[WHAT TO DO]
Images are to be left out when the records below are printed word for word.

Collected data entries
Content starts

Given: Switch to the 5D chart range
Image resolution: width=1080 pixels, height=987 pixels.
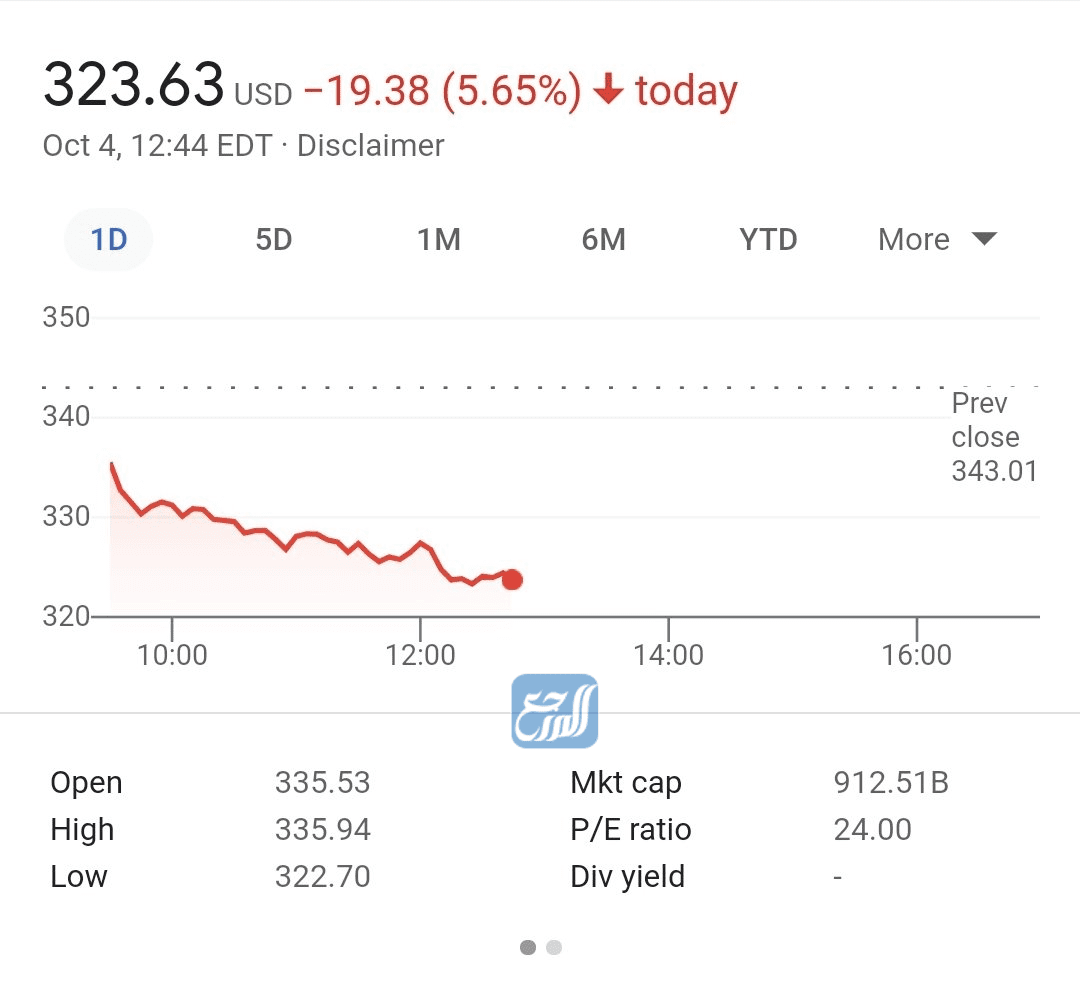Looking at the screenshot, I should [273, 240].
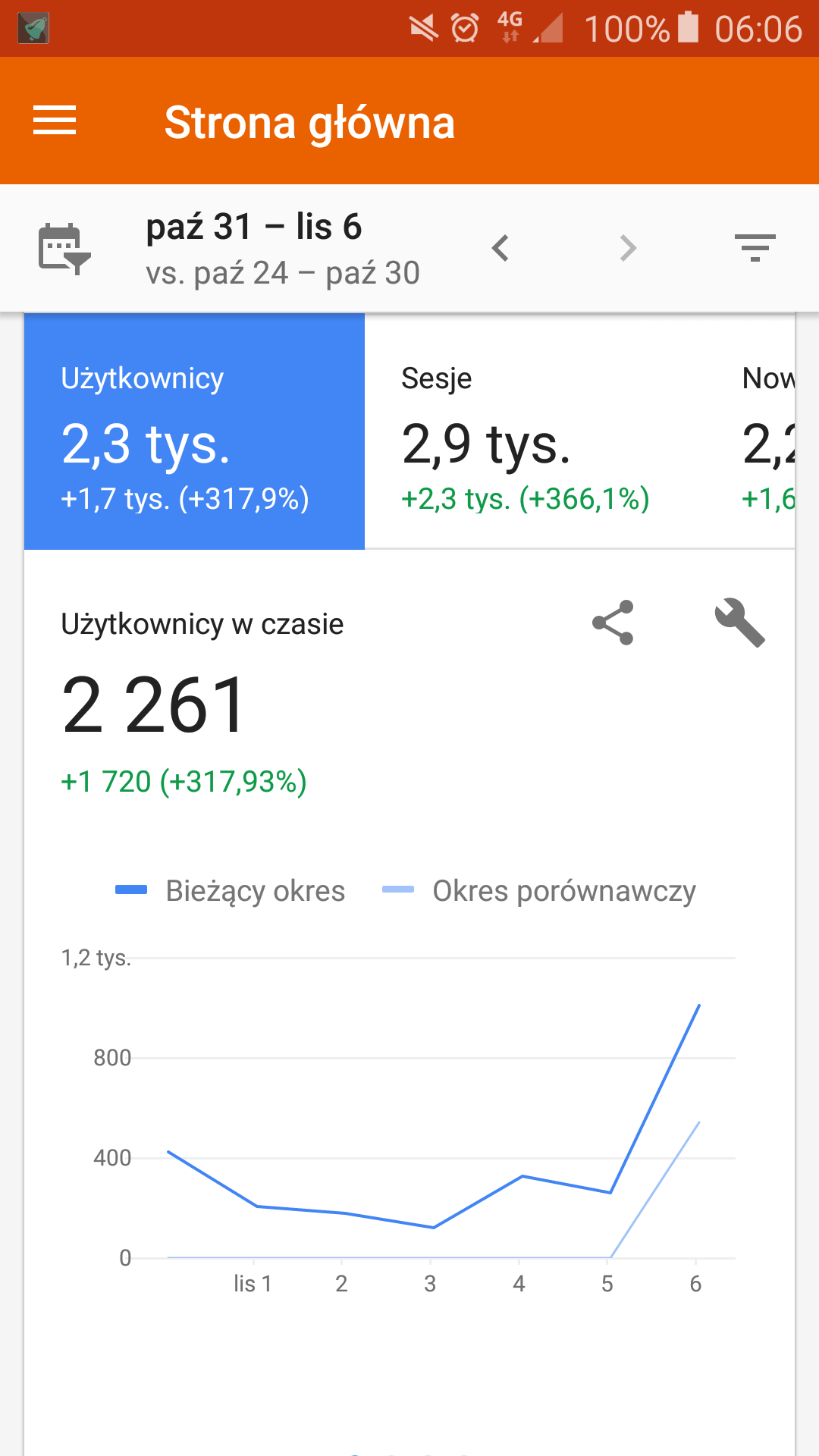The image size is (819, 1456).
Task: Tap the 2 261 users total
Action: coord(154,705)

Content ends

[SOLUTION TO THE EXERCISE]
Given: Switch to the 5D chart range
Image resolution: width=1080 pixels, height=987 pixels.
Looking at the screenshot, I should [273, 240].
The image size is (819, 1456).
Task: Tap the 2 261 users total
Action: coord(154,705)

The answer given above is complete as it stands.